Question

In GWAS Studies, how to understand "97 SNPs explain 2.7% of BMI"?

0

Entering edit mode

7.4 years ago

Tao ▴ 530

Hi guys,

I'm a newbee on GWAS study and I saw sentences in a talk by John Quackenbush that

"97 SNPs explain 2.7% of BMI"

"All common SNPs may explain 20% of BMI"

What's the meaning of that percentage?
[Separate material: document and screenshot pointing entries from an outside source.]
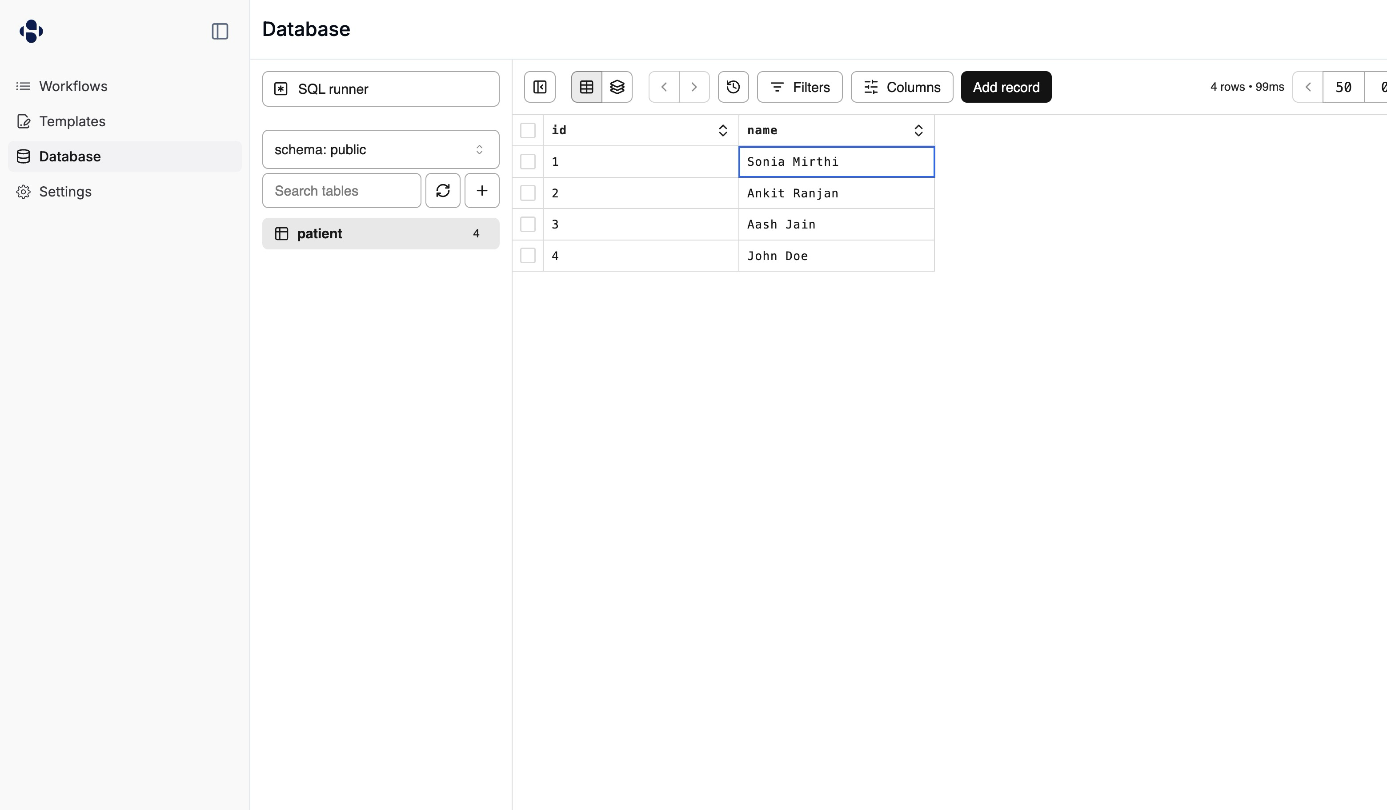Go back with previous arrow
1387x810 pixels.
click(x=664, y=87)
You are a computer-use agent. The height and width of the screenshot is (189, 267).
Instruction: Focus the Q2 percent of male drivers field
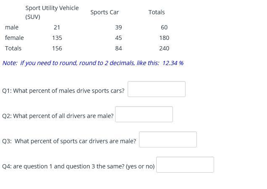[x=144, y=114]
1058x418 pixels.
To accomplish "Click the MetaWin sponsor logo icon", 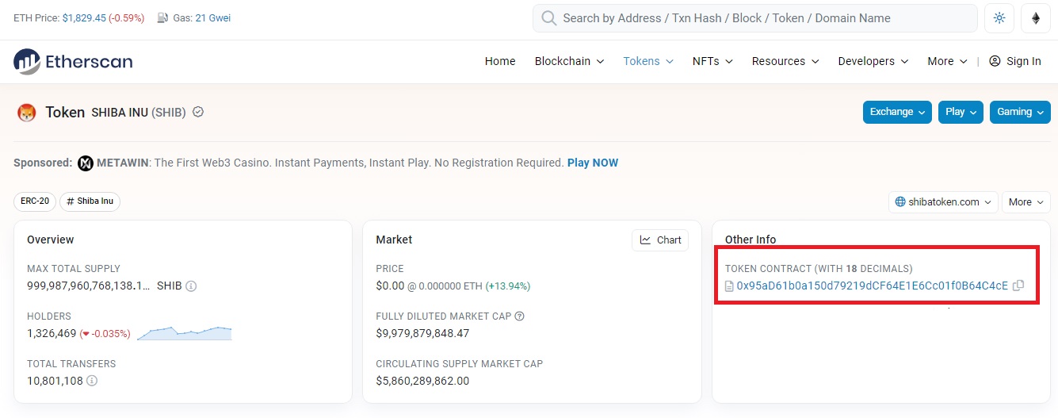I will (x=86, y=163).
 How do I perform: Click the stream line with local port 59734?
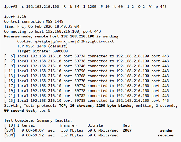click(x=87, y=56)

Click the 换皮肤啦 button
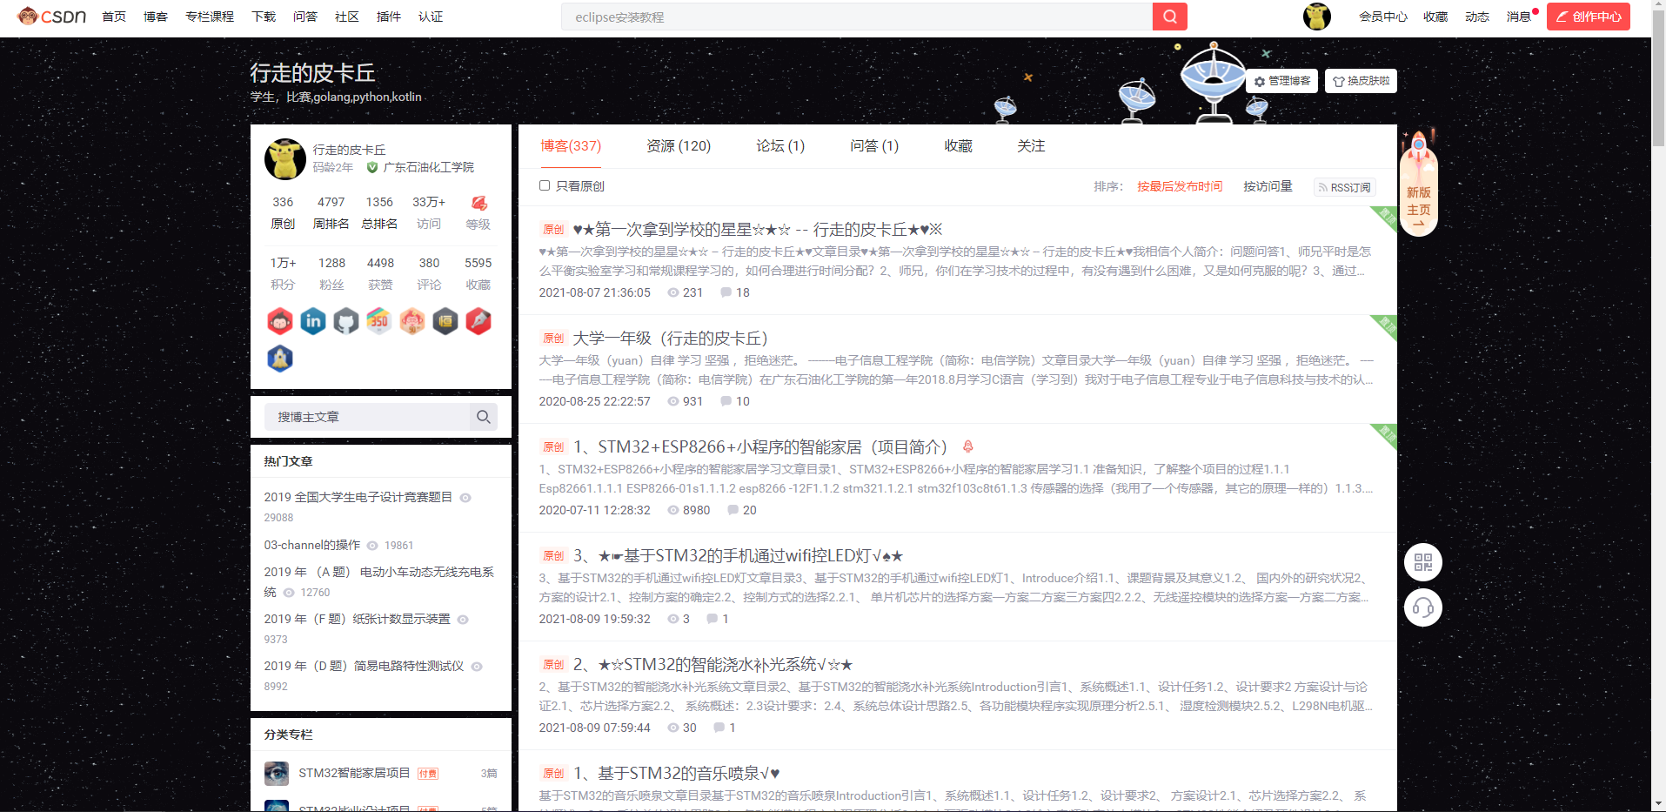1360,80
How are the percentages calculated?

Thanks!

Tao

GWAS • 4.7k views

ADD COMMENT • link updated 7.4 years ago by Philipp Bayer 8.7k • written 7.4 years ago by Tao ▴ 530

0

Entering edit mode

That probably means something like...

"You can determine someone's racial composition or location by looking at their SNPs. Those are both factors in BMI, which makes the SNPs correlated. These SNPs have no known causal relationship with BMI, but it's easy to use them to publish papers."
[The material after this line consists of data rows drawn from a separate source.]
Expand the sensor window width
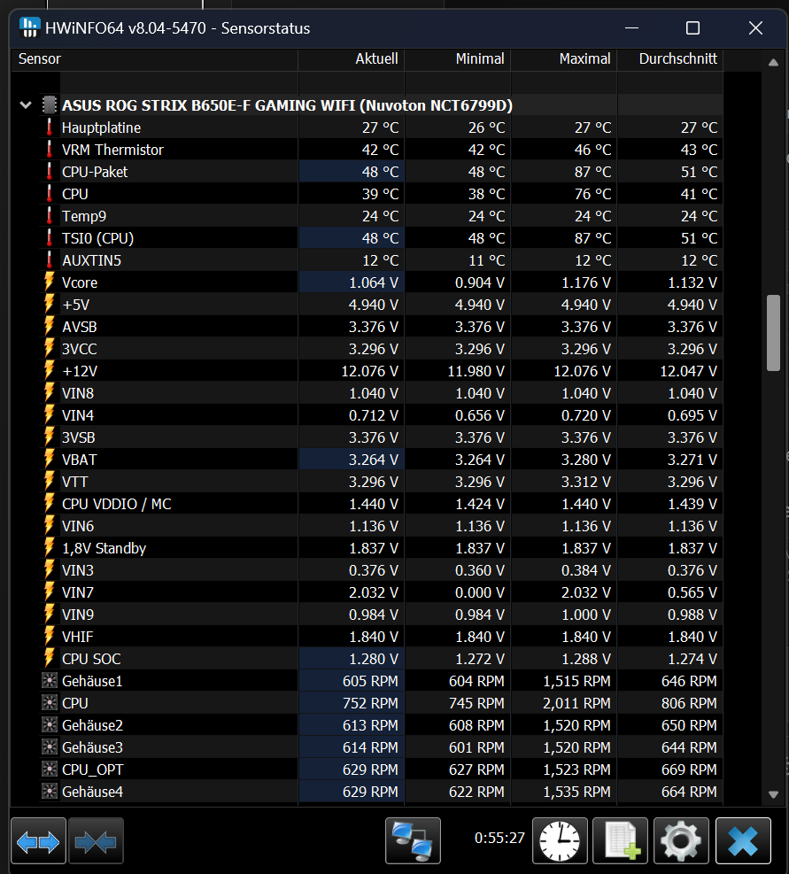 pos(37,840)
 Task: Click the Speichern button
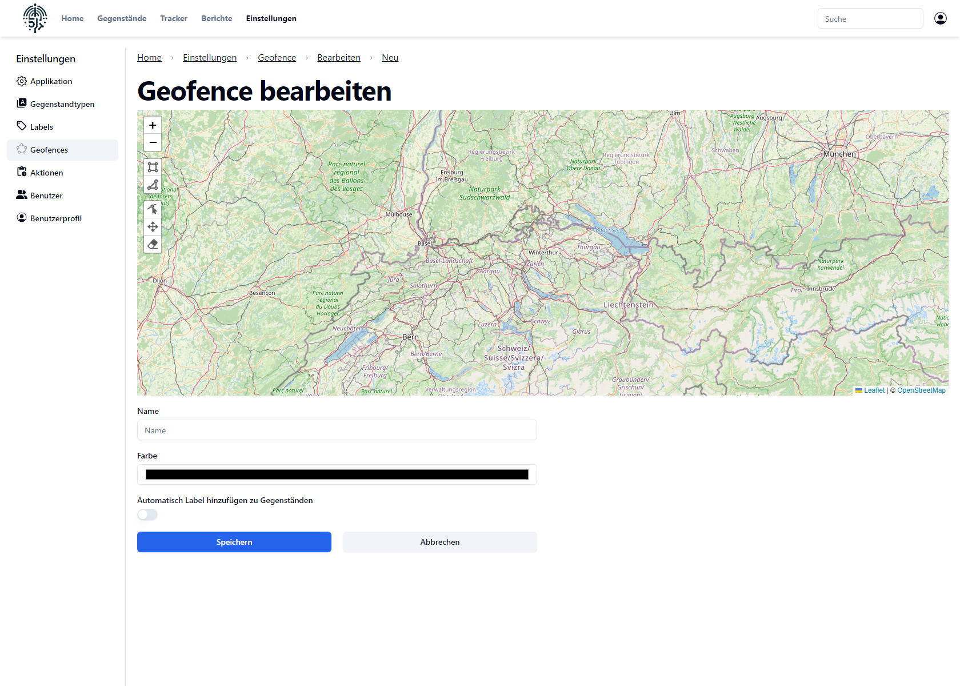pyautogui.click(x=234, y=542)
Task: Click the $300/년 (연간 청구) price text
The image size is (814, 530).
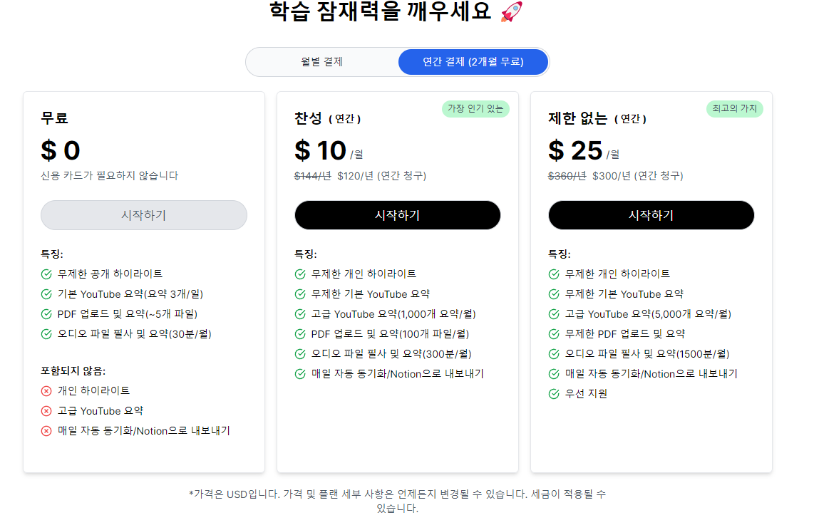Action: (x=638, y=176)
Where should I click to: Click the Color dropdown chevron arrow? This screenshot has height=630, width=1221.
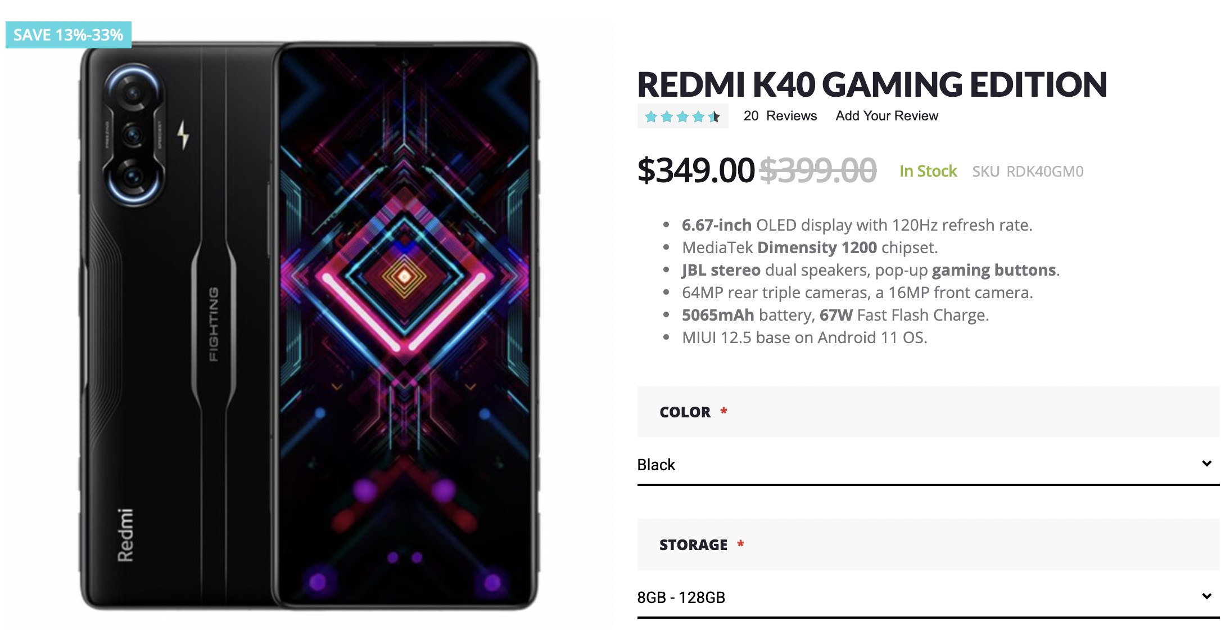pyautogui.click(x=1206, y=464)
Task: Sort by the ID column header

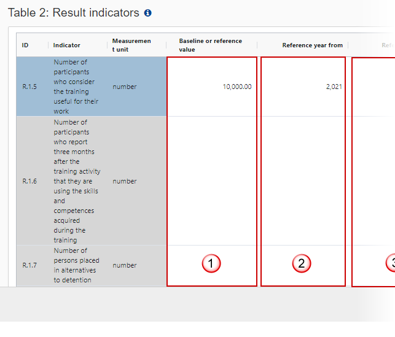Action: [x=26, y=45]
ADD REPLY • link 7.4 years ago by Brian Bushnell 20k

0

Entering edit mode

The rationale here is "heritability" which measures the proportion of the total phenotypic variation that's due to genetic variance. The percentage here is to describe the percentage of BMI variance due to genetic variance in the study cohort. (Total phenotypic variance = genetic variance + environmental variance). But I still don't know how is this calculated.
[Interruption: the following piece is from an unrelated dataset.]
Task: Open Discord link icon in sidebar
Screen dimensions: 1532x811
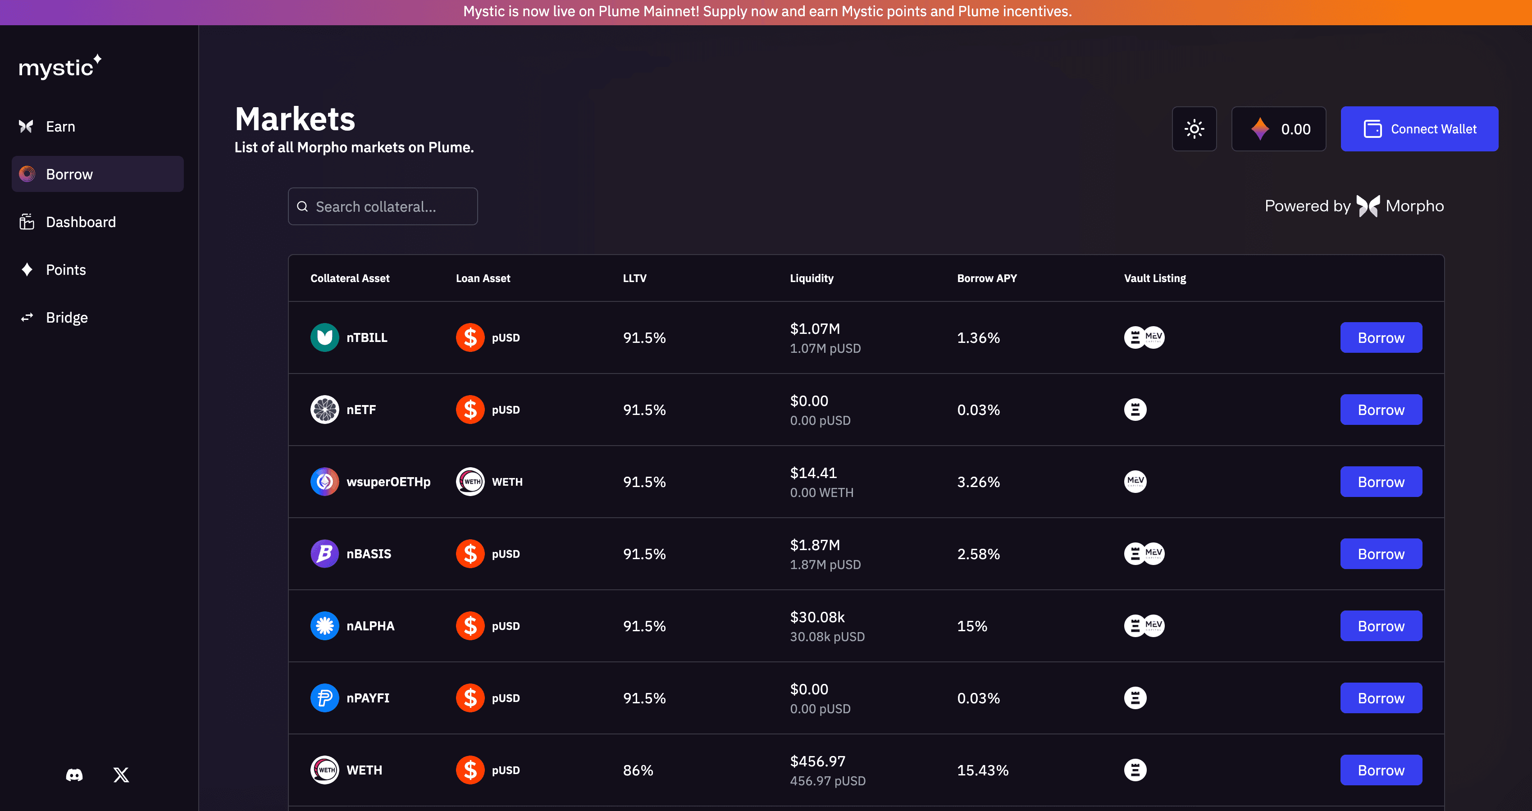Action: [74, 775]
ADD REPLY • link 7.4 years ago by Tao ▴ 530

0

Entering edit mode

Please use ADD COMMENT/ADD REPLY when responding to existing posts to keep threads logically organized.

ADD REPLY • link 7.4 years ago by GenoMax 146k

score 1 · Answer 1 · 2017-05-25

The percentage explained can be calculated in different ways, it's always a model exercise, but the exact details of the model vary (different covariates - different maths - etc.)

Roughly, you predict the phenotype using something like a * SNP 1 + b * SNP 2 + c * SNP 3 + d * SNP 4 = phenotype, and calculate how much of the prediction agrees with the actual phenotype. What a,b,c,d are and how they are calculated depends on the method used (they can also all be 1).

If it fits perfectly to the phenotype then it's 100% of observed variance explained, but that never happens, it's always a percentage much lower than that (20% in your case).

Here's one example on how to calculate it with adult height: https://www.ncbi.nlm.nih.gov/pmc/articles/PMC4250049/

We used GCTA-COJO analysis7,8 to select the top associated SNPs. This method uses the summary statistics from the meta-analysis and LD correlations between SNPs estimated from a reference sample to perform a conditional association analysis7. The method starts with an initial model of the SNP that shows the strongest evidence of association across the whole genome. It then implements the association analysis conditioning on the selected SNP(s) to search for the top SNPs one-by-one iteratively via a stepwise model selection procedure until no SNP has a conditional P-value that passes the significance level. Finally, all the selected SNPs are fitted jointly in the model for effect size estimation.

Papers 7 and 8:

Yang J, et al. Conditional and joint multiple-SNP analysis of GWAS summary statistics identifies additional variants influencing complex traits. Nat Genet. 2012;44:369–75. S1–3.
Yang J, Lee SH, Goddard ME, Visscher PM. GCTA: a tool for genome-wide complex trait analysis. Am J Hum Genet. 2011;88:76–82.

So it starts with a * SNP 1= phenotype based on the strongest performing SNP, and then keeps on adding SNPs to the model until a certain cutoff is hit.